While in ArrayExpress the main unit of information is an experiment, in BioStudies it is a study. These are comparable concepts, and each of the existing ArrayExpress experiments is being translated into a separate study in BioStudies. As already noted, ArrayExpress data entries will retain the accession numbers in BioStudies; moreover, the existing hyperlinks to ArrayExpress will be redirected to BioStudies.

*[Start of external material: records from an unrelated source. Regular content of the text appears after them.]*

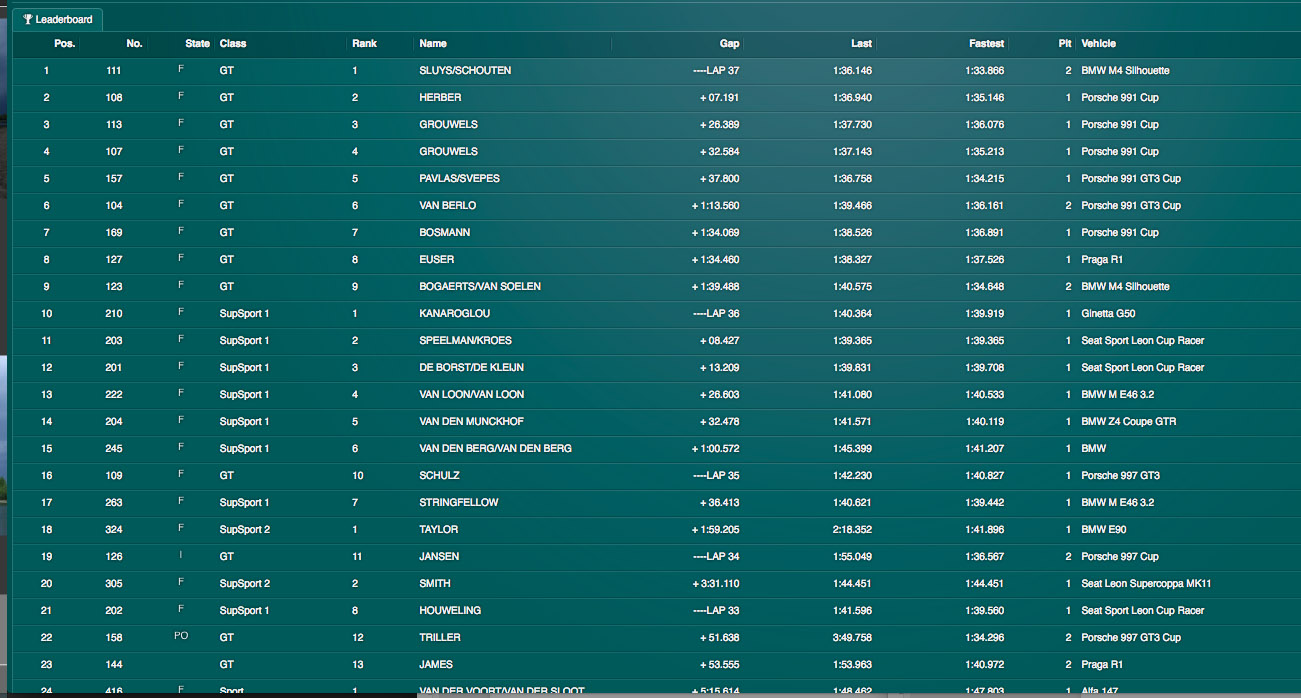
Task: Click the PO state of TRILLER
Action: coord(181,636)
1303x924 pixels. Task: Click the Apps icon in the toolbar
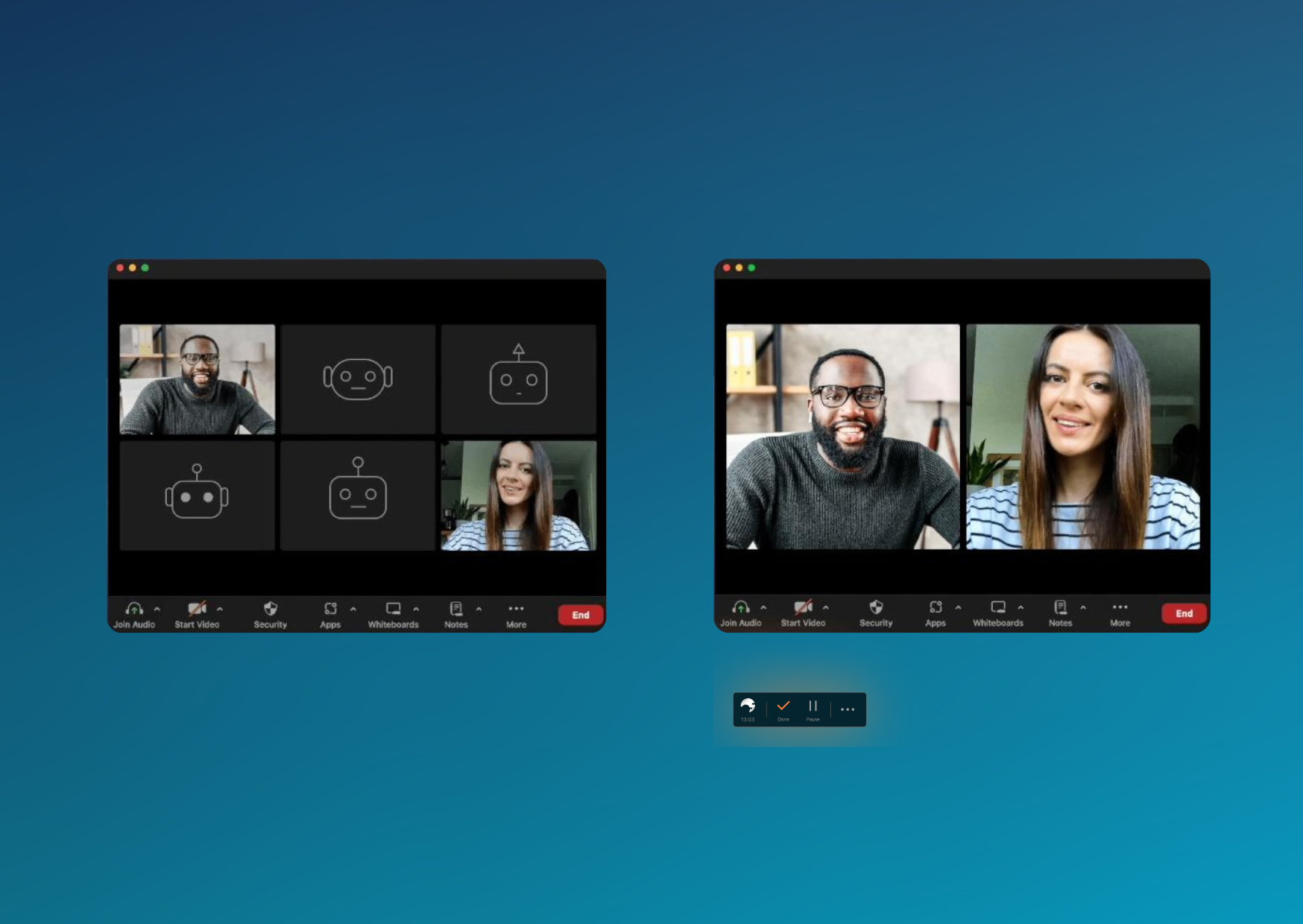click(x=329, y=609)

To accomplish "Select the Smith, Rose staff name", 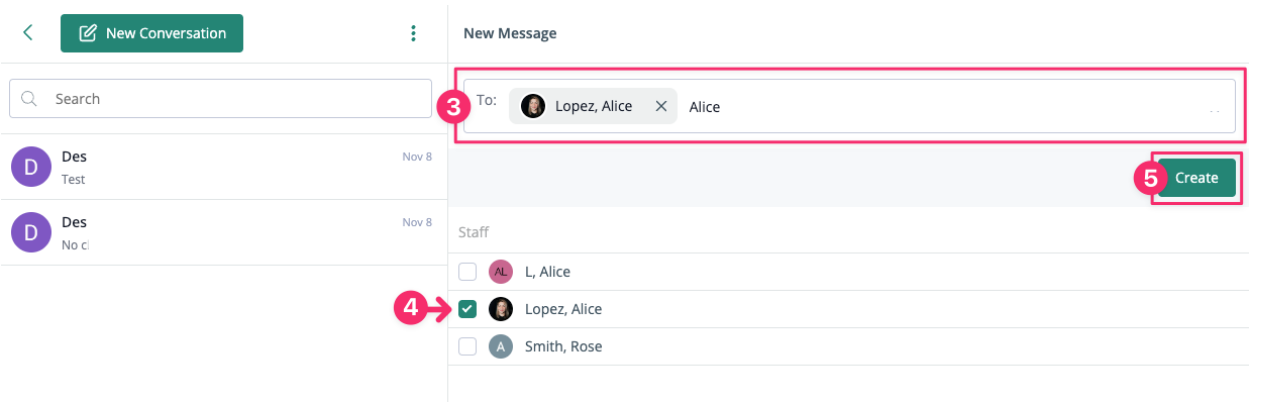I will coord(563,347).
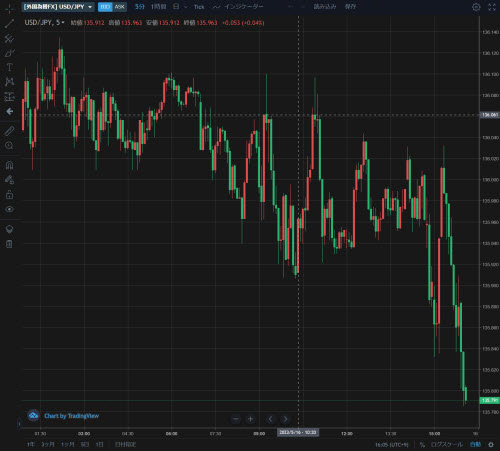
Task: Click the trash icon to remove drawings
Action: click(9, 244)
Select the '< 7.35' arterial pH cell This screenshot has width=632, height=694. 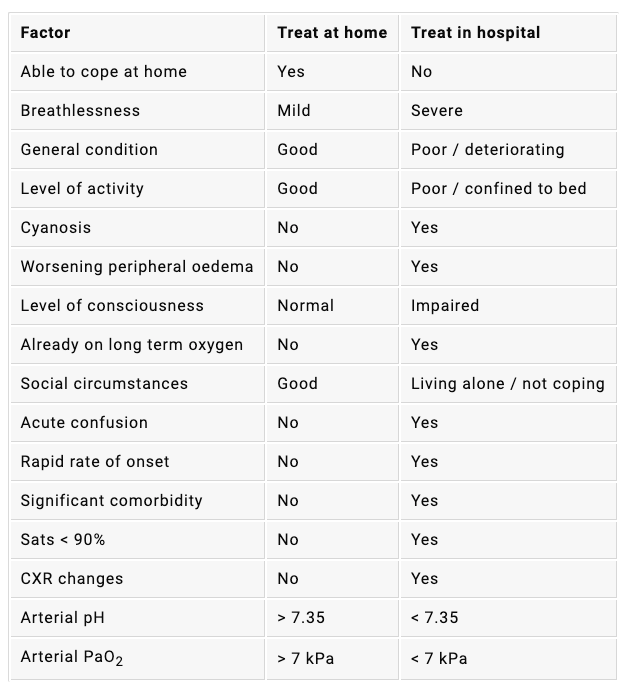click(x=434, y=618)
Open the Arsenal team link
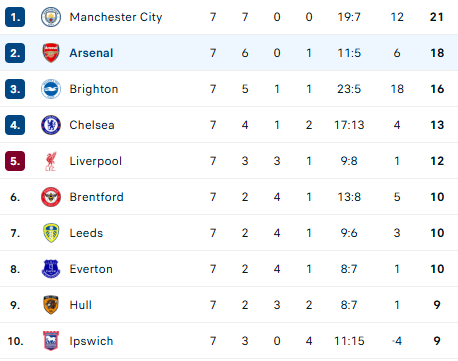The height and width of the screenshot is (361, 458). click(x=91, y=53)
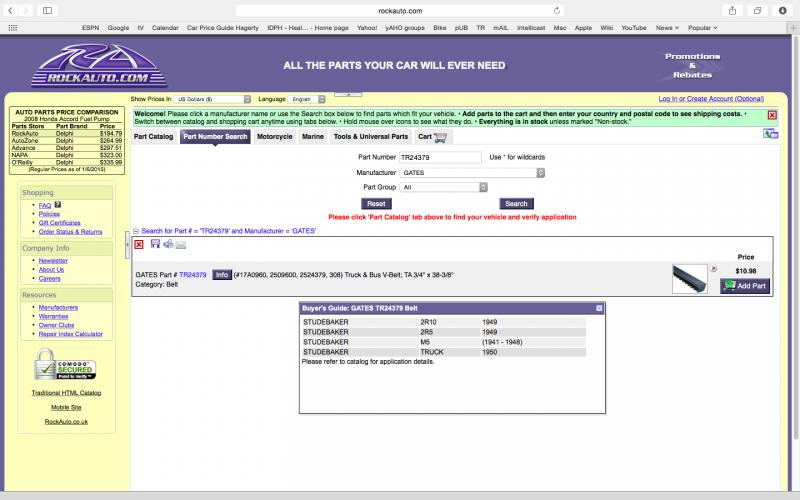Close the green welcome message banner
The image size is (800, 500).
772,115
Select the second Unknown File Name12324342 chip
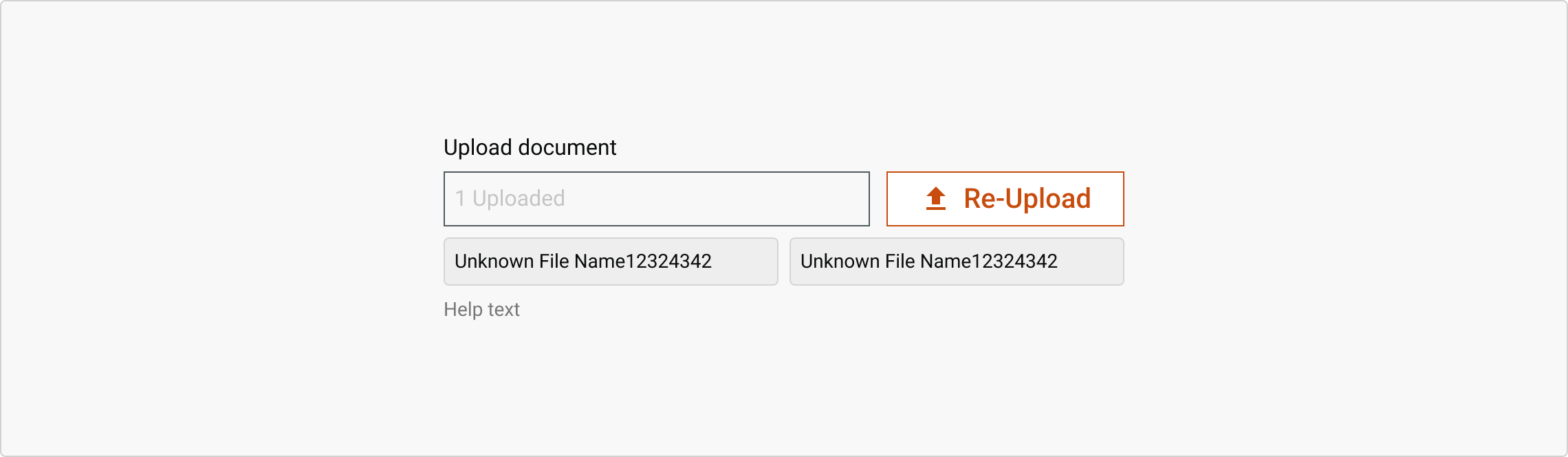Image resolution: width=1568 pixels, height=457 pixels. pyautogui.click(x=957, y=262)
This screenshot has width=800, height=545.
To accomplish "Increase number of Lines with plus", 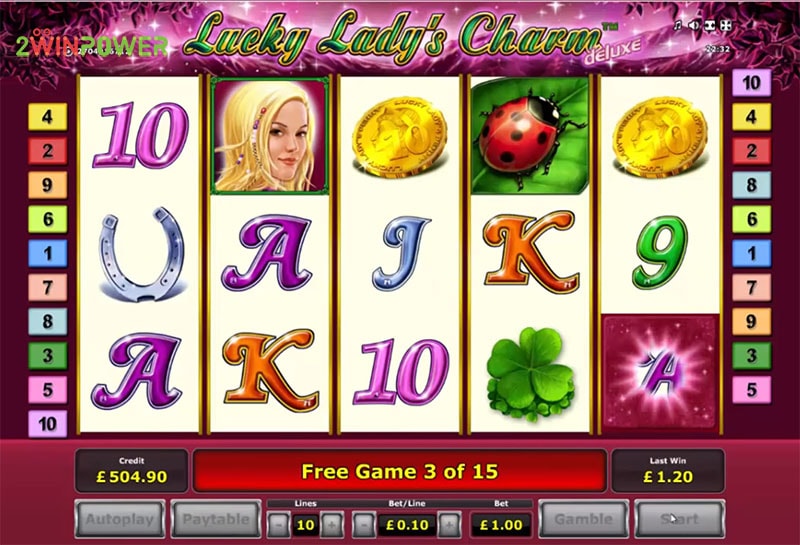I will (332, 525).
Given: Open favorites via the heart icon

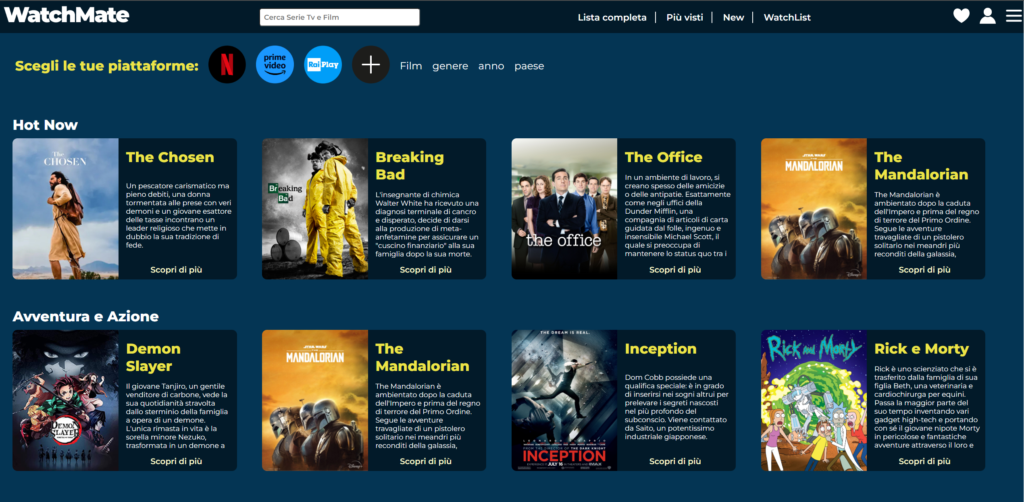Looking at the screenshot, I should tap(961, 16).
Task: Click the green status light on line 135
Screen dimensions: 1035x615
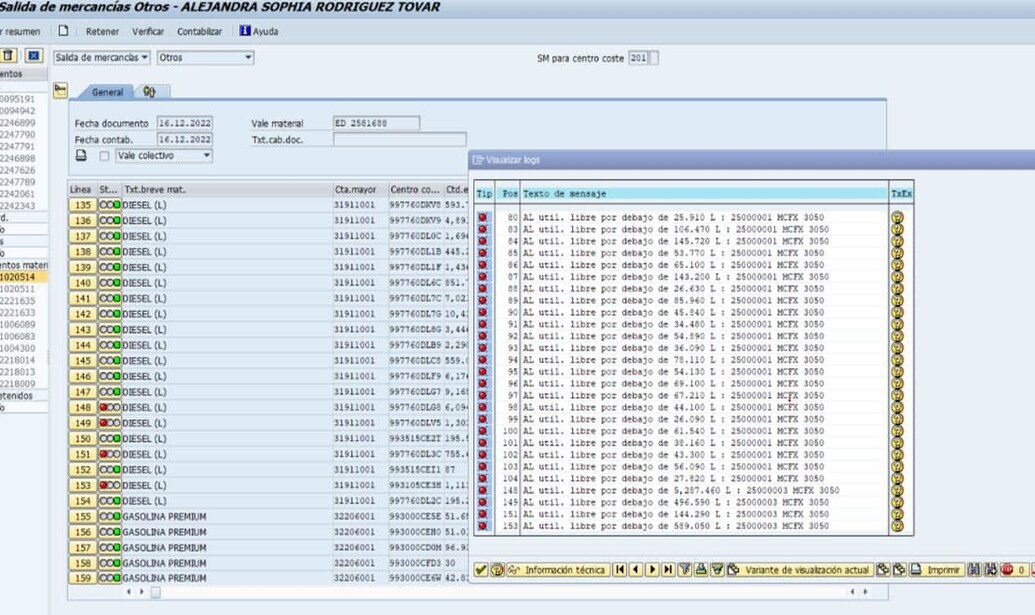Action: pyautogui.click(x=117, y=204)
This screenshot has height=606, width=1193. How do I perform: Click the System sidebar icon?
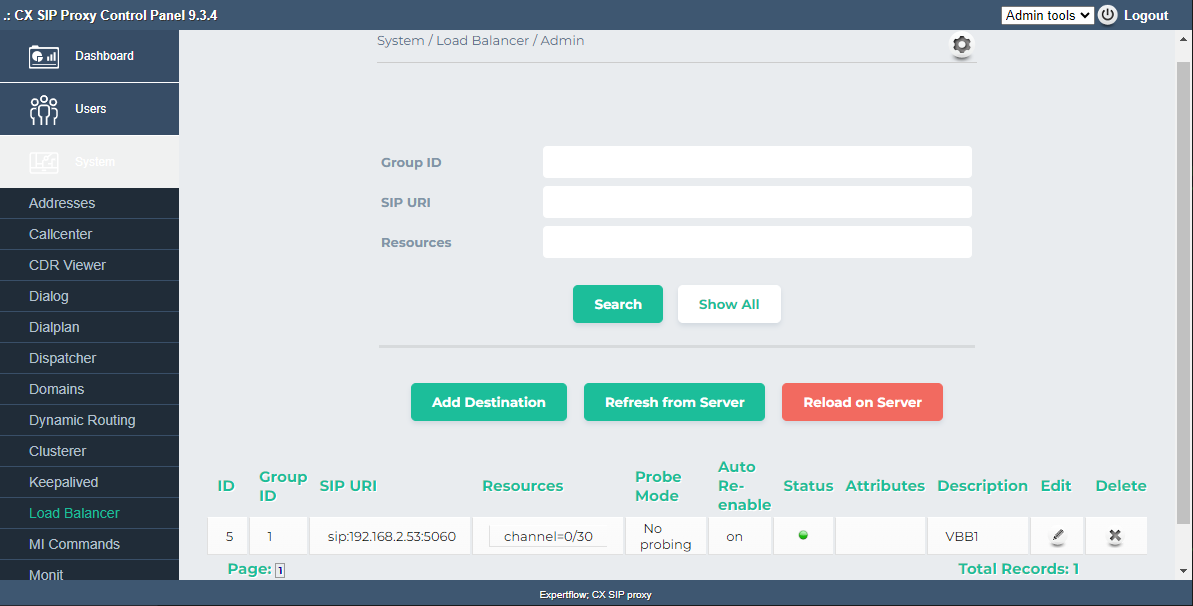(x=44, y=161)
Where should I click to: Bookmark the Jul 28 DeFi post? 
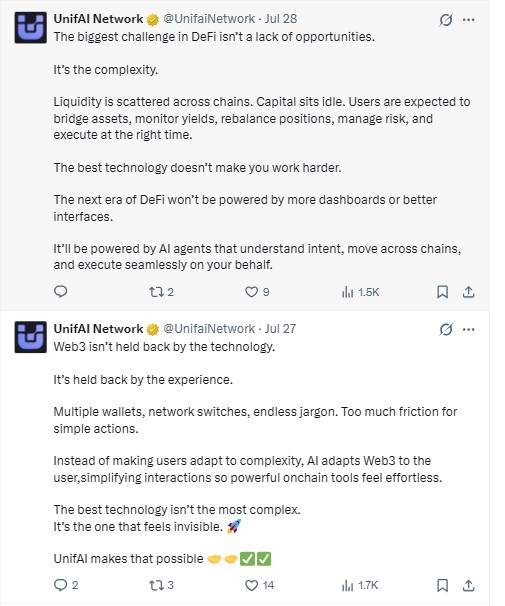click(x=442, y=292)
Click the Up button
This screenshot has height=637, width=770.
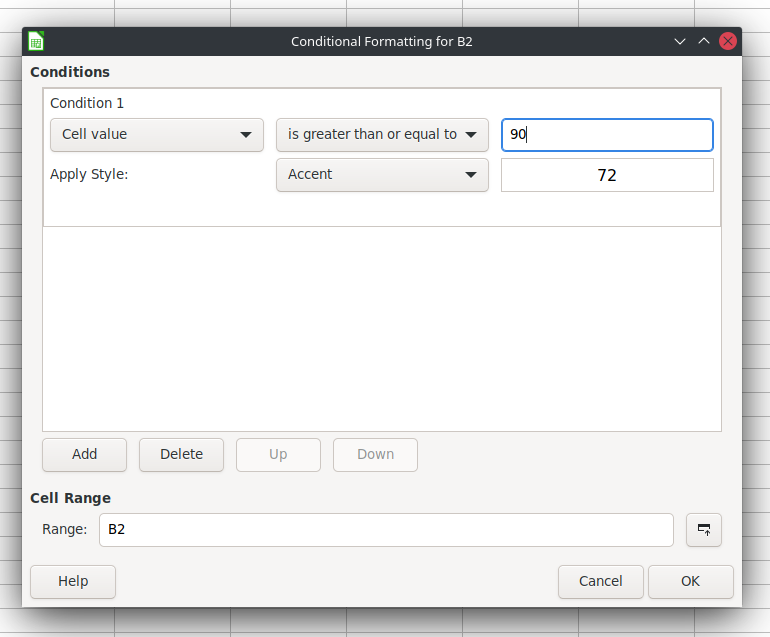(278, 454)
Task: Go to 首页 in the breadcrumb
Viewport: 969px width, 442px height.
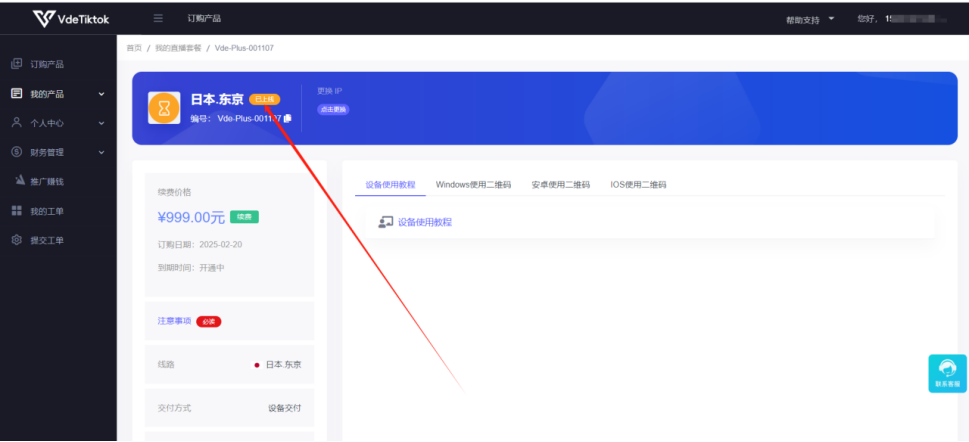Action: 134,48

All new datasets acquired via Annotare will be loaded into BioStudies, initially in parallel with loading into ArrayExpress, and then exclusively.

The ArrayExpress approach to representing a dataset is based on visualizing the sample-to-data relationship table, which is a part of the MAGE-TAB format (10). BioStudies retains the original MAGE-TAB files and provides a widget for browsing the MAGE-TAB samples table. In addition, utilizing the generic nature of the BioStudies data model we offer other methods to explore a dataset. For example, for each dataset we show a summary table of all unique combinations of experimental factor values, together with the number of samples for these combinations and quick access to the relevant data files. Adding or refining various data representation aspects in response to community feedback is easy to achieve in the BioStudies framework.

API access

The existing ArrayExpress Application Programmatic Interface (API) functionality will be available from BioStudies, though some changes will happen. API responses in XML format are being deprecated in favor of JSON. However, XML representation is available for individual datasets in a more general schema. We encourage users to shift to the new JSON schema which encapsulates all the information available in the current ArrayExpress JSON. The search API will return a paged response containing only limited metadata about the list of studies being retrieved. Complete metadata on individual studies will not be bundled together, and users will need to iterate through the set and request each study individually. The endpoint changes from https://www.ebi.ac.uk/arrayexpress/xml/v3 to https://www.ebi.ac.uk/biostudies/api/v1. A list of all searchable fields and their BioStudies equivalent is provided in the migration guide available as Supplementary Note and via https://www.ebi.ac.uk/biostudies/ArrayExpress/help. Additionally, the default BioStudies search criteria are available as well.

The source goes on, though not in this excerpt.